Il a fréquenté des étudiants d’extrême gauche, des bassistes, à l’université, il jouait de la guitare et il est toujours un grand aficionado de grosses motos. Et il a été imam-prêcheur du vendredi et prédicateur pendant quatre décennies. Lui, c’est Aous Remmal, le nouveau patron du MUR, la matrice idéologique du PJD. Il vient d’être élu à la tête de l’organisation, devenant ainsi le dernier membre fondateur, et le plus âgé d'entre eux, à accéder à ce poste, a-t-il précisé dans un long entretien accordé à l’hebdomadaire Al Ayyam paru dans l’édition actuellement en kiosque.
Ancien prof de sciences naturelles, aujourd’hui SVT, au secondaire, puis inspecteur principal, il a mené en parallèle une vie de prédicateur et de théologien. Et comme tout islamiste qui se respecte, il a fini par obtenir un doctorat en chariâa, et de toute sa vie, il a gardé une passion pour les grosses cylindrées. C’est d’ailleurs à bord d’un six-cylindre d’une demi-tonne, d’une valeur de 500.000 dirhams, qu’il a parcouru plusieurs régions du Royaume avec sa femme. Il a même osé, avec des membres d’un club de motard, une symbolique virée dans les provinces du Sud. Ils étaient 350 motards à mener cette aventure. On l’aura compris, le chiffre renvoi aux 350.000 volontaires de la marche verte. Son amour pour les deux roues lui a souvent valu des remontrances de la part de Benkirane. «Lui et les autres frères craignent pour ma vie, ils gardent cette idée reçue que les accidents de la route font beaucoup plus de victimes parmi les motards», a-t-il confié.

• _Données_:
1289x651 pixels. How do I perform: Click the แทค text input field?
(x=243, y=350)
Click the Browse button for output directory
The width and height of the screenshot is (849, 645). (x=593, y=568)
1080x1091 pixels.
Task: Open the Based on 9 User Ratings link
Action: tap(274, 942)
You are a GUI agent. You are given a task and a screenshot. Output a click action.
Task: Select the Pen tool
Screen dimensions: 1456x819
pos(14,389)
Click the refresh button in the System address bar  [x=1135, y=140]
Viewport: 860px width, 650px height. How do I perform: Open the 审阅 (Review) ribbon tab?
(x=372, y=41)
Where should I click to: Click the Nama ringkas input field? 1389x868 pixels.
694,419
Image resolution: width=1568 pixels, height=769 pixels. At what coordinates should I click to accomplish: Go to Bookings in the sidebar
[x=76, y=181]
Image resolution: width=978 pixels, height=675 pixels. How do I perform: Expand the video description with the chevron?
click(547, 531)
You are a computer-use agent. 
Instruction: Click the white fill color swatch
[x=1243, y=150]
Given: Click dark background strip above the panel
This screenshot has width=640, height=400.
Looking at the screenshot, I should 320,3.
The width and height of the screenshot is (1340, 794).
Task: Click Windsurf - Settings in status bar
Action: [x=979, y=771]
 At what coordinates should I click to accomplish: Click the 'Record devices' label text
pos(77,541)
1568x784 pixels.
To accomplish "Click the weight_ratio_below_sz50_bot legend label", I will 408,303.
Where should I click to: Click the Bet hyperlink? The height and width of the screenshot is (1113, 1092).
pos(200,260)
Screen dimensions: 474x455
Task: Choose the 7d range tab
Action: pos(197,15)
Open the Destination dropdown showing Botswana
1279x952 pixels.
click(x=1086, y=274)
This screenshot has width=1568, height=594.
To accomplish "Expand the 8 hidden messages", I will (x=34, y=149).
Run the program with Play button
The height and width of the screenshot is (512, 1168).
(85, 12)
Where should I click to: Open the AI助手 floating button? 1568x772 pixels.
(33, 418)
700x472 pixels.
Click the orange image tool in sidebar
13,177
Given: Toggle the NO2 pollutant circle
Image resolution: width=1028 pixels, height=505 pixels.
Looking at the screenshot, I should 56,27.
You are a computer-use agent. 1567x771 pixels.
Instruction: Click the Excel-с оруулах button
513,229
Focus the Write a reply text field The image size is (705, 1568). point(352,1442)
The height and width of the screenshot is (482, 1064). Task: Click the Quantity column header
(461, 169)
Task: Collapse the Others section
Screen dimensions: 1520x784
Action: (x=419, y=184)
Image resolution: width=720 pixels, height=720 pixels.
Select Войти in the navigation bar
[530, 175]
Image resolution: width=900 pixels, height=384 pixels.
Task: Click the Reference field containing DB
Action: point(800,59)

• _Consigne A_: Selon l'article sur Aous Remmal, combien de motards ont pris part à la virée dans les provinces du Sud ?
• _Consigne B_: Poursuivez l'article sur Aous Remmal à partir de sa dernière phrase.

• _Réponse attendue A_: 350 motards.

• _Réponse attendue B_:
S’il lui arrive encore très souvent, de haut de ses 65 ans, de faire de la moto, la guitare, par contre, c’est du passé. «Mes doigts ont perdu l’habitude et ils me font très mal quand je tente de gratter la guitare», dira-t-il. Depuis qu’il a intégré le mouvement islamique, assure-t-il, il ne trouve plus le temps de faire de la musique. «Faute de temps, j’ai été contraint de renoncer à ma guitare», dira-t-il des années plus tard.
Manifestement, il a légué cette passion à l’un de ses deux fils, qui, la trentaine bien entamée, vit encore dans le giron familial contrairement à son frère installé en France et à ses deux sœurs qui résident à Rabat et Temara. Dans sa jeunesse, le nouveau patron du MUR ne se contentait pas de jouer de la musique en privé. Il avait même formé un groupe avec lequel il s’est produit plusieurs fois, notamment au légendaire Cinéma Empire de la capitale spirituelle. Le groupe Achaouahid, en référence à son quartier Achouhada de Fès, faisait allègrement des allers-retours entre les répertoires de Nas El Ghiwane et Jil Jilala. Portraitiste à ses heures perdues, il garde toujours quelques-unes de ses réalisations, faites au crayon, en souvenir de ces temps où il avait encore assez de temps pour ses passions.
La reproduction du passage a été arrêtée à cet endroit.